Il Tabarro bracht een stap in de goede richting. Het decor en de regie waren eveneens vrij traditioneel te noemen. Een boot op het rechterdeel van het podium, een trap links met wat lantarenverlichting hier doorheen. Enige vreemde was een deur (zelfde locatie als de andere twee opera’s) op de kade, wat niet paste. De bemanning van het schip van Michele laat bij aanvang allemaal antiek meubilair uit, wat ook wat vreemd is, maar het leverde wel een leuke setting op aan de kade. De regie zelf vond ik niet sterk. Loy bracht een wat afstandelijke Giorgetta, die ook weinig toenadering zocht tot haar geliefde, Luigi. Hun liefdesduet zongen ze meters uit elkaar.

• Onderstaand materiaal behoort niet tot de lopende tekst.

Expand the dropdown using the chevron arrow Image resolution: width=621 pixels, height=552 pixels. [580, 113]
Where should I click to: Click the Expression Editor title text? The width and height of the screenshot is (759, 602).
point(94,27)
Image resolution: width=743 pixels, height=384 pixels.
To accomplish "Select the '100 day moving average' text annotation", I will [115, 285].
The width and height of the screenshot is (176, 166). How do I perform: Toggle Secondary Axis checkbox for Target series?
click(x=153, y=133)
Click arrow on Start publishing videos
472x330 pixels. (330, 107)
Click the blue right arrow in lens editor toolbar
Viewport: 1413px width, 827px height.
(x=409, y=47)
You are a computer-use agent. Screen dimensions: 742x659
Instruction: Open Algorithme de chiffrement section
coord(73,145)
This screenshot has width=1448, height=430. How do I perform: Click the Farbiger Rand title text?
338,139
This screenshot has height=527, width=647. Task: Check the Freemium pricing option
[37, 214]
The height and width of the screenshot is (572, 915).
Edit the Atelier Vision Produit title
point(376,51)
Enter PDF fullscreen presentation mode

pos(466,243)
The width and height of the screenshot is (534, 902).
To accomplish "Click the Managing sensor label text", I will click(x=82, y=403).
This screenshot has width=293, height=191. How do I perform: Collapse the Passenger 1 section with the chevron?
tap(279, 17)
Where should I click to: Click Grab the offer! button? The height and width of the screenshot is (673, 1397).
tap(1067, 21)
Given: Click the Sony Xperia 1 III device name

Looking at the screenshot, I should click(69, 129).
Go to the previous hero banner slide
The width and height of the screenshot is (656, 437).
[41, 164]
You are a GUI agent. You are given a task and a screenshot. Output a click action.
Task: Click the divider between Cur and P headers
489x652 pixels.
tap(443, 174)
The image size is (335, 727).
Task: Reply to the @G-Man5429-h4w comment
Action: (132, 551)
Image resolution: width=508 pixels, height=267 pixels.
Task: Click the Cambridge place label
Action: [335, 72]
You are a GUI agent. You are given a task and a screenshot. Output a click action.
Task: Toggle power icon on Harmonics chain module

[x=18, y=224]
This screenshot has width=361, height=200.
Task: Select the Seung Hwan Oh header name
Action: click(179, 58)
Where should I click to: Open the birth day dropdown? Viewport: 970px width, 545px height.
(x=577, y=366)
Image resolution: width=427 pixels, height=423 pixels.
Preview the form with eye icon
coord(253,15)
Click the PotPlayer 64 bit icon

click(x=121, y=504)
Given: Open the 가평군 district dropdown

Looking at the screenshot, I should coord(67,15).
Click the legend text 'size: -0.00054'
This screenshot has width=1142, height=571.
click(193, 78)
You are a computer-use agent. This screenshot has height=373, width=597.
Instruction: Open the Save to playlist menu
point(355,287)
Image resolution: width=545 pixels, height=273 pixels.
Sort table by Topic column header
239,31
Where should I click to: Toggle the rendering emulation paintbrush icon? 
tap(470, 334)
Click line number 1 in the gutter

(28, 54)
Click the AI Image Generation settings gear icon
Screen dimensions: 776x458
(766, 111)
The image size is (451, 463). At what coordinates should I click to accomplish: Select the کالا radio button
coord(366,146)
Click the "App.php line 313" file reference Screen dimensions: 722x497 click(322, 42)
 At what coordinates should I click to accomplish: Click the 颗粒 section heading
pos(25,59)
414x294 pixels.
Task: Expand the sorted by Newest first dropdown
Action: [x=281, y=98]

Joshua Guerrero en Asmik Grigorian in Il Tabarro in Salzburg Foto©: SF Monika Rittershaus

Voor een opera van Richard Wagner kan dat over het algemeen best, maar voor een gepassioneerde Puccini is dat niet overtuigend. Het afstandelijke benadrukte hij ook door de twee jonge geliefden (die op de kade tezamen een romance zingen) te separeren, tot tweemaal toe.

Wat zeker ook niet hielp was de wat zwakke bijdrage als Luigi van Joshua Guerrero (onlangs nog Cavaradossi bij DNO). Zijn stem is niet opgewassen tegen het orkestrale geweld dat Welser-Möst over hem heen liet komen. Uiteraard had de dirigent ook zeker het orkest een tandje zachter moeten laten spelen, maar los daarvan was Guerrero niet krachtig genoeg ook niet in de hogere passages van de rol. Bij Tosca in Amsterdam viel me dat ook op, maar Lorenzo Viotti blijkt beter in staat om de zangers de nodige ruimte te geven.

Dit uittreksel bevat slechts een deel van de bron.